TORONTO (Reuters) - Canada can move faster than the United States to stop the use of older rail tanker cars for carrying crude oil, Transport Minister Lisa Raitt said on Friday, adding that the government is under pressure after last July’s fiery derailment in Quebec that killed 47 people.
Raitt has stressed that the rail industry is deeply integrated across Canada and the United States, making it difficult to make unilateral regulatory changes, though she implied on Friday that Canada may take at least some steps on its own.
“It really is about making sure that we have an effort that makes sense on a North American basis, understanding what the timeline is in the United States, which is longer than ours,” she told reporters in Toronto.
“We have the ability to move more quickly in Canada by virtue of our system, and we don’t have a prescribed method of rule-making that they do in the United States.”
She did not make clear whether she was talking about requiring an earlier phase-out of the older tanker cars, the DOT-111 model, than in the United States, or allowing and encouraging rail and oil companies to take steps to discourage their use.
The older DOT-111 tank cars, built before October 2011, are considered more prone to puncture than newer models.
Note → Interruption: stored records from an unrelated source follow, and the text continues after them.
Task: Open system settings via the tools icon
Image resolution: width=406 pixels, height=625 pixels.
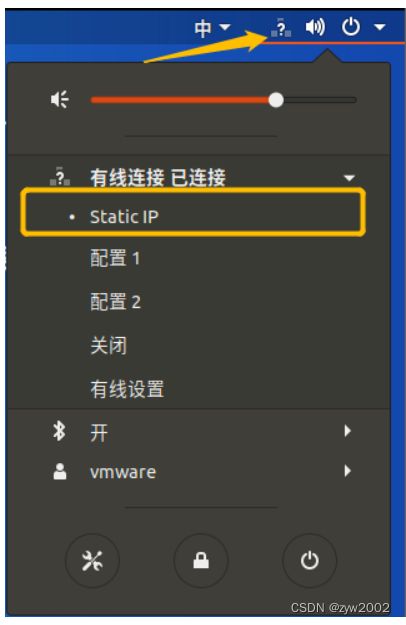Action: point(92,560)
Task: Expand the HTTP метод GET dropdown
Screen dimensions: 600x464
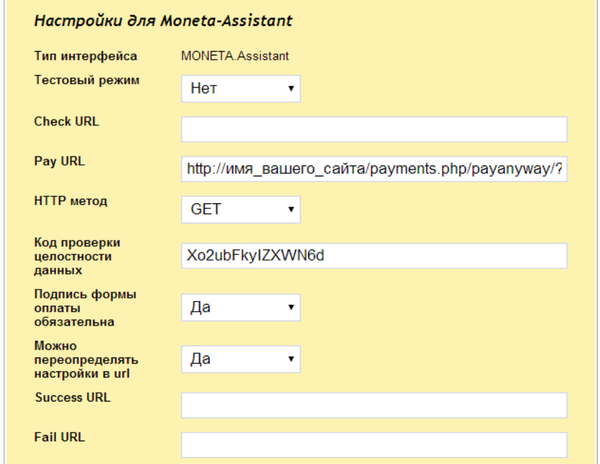Action: pyautogui.click(x=241, y=209)
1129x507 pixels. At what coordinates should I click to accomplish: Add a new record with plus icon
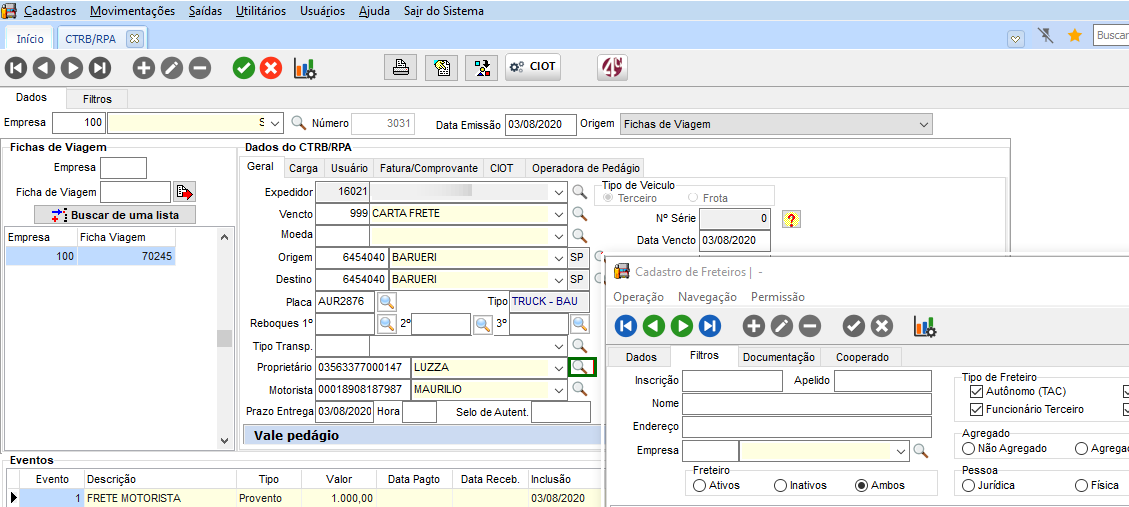[x=144, y=68]
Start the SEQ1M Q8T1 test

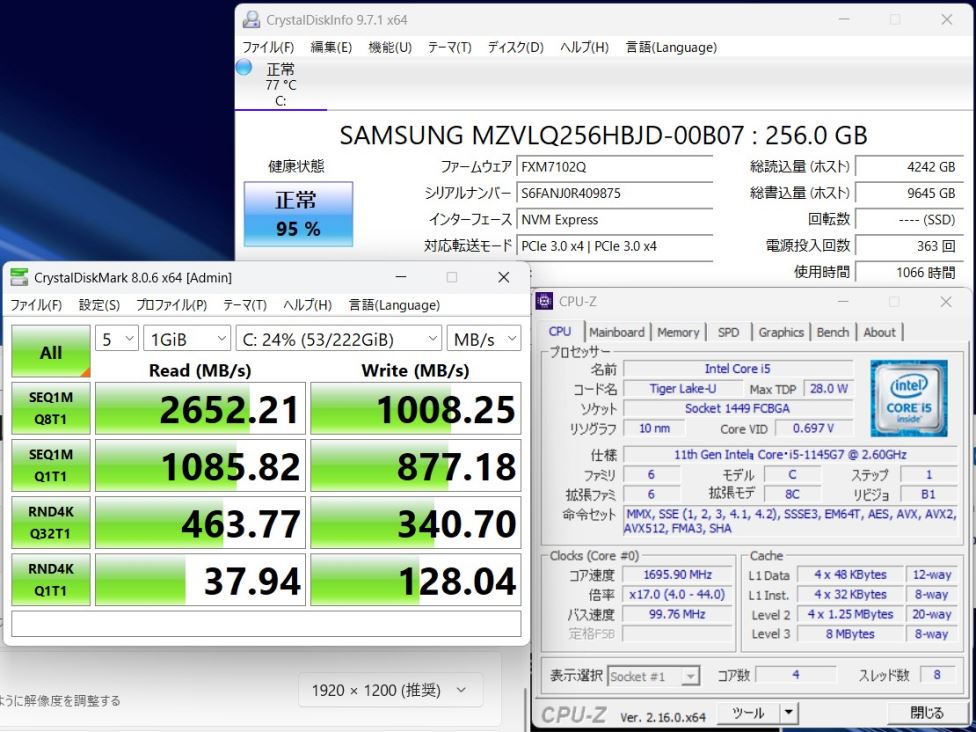coord(51,409)
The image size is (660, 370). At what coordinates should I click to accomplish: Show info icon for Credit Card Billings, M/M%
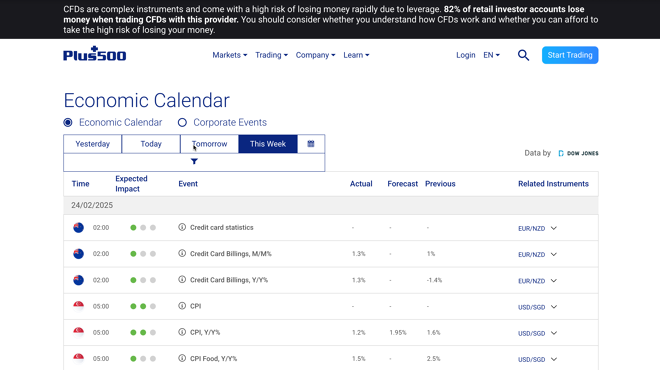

The train that derailed in Quebec in last July’s disaster, which leveled the heart of the town of Lac-Megantic, was comprised of DOT-111 tankers.
Since October 2011, tank cars have been built to a safer standard known as the CPC 1232 design, with reinforced outer shells and protective shields. American and Canadian officials have been working on an even tougher standard, but Canadian Pacific Railway President Keith Creel said this process could take 12 to 18 months to finish.
The Transportation Safety Board of Canada and the two big Canadian railways are exerting pressure for a speedy phase-out of the DOT-111s. The railroads are required to haul old cars loaded by shippers as long as the equipment conforms to regulations.
A reporter asked Raitt how Canada could phase tankers out more quickly than in the United States, given the industry’s integration, and she pointed to actions by individual companies.
She referred to a decision by Irving Oil, a closely held Canadian refiner, to stop using the older DOT-111s by April 30.
“It’s already happening, right now, because Irving has already said they’re not going to accept anything that isn’t their 1232s,” Raitt said.
Canada’s two dominant railroads, Canadian National Railway Co and Canadian Pacific, have both indicated they plan to move away from DOT-111s, she said.
“That is exactly one of the issues that we are grappling with right now: how to do this on a North American basis that makes sense,” she said.
“But remember too ... one thing we have to balance here: Our country suffered a great tragedy in Lac-Megantic, and we have to be mindful that we need to respond to that, and ensure that Canadians are protected and that they’re safe.”
Raitt has promised that the government will formally respond on April 23 to recommendations from the Transportation Safety Board stemming from the Lac-Megantic tragedy.
“Until then I‘m not going to be talking about timelines other than to say - I’ve already said - that 10 years is not acceptable, so five years I’ve already said as well is probably high,” she said, referring to the phase-out of the older cars.
One area where Canada might be able to move independently of the United States without setting out a timetable is to change regulations so that the railways can increase surcharges for use of the older DOT-111s.
CP has started putting a $325-per-car surcharge on the DOT-111s but it says that because of current regulations, it would lose in arbitration in Canada if it charged prohibitive rates to force the DOT-111s out.
“I hear what CP is saying, but we’re not at the point where we’re talking about the plan. We’re going to continue to develop the plan, and I have a hard deadline of April 23, so we’ll see then,” Raitt said.
Canadian Pacific’s Creel also said that regulations in both Canada and the United States prevent his railroad requiring shippers to carry adequate insurance.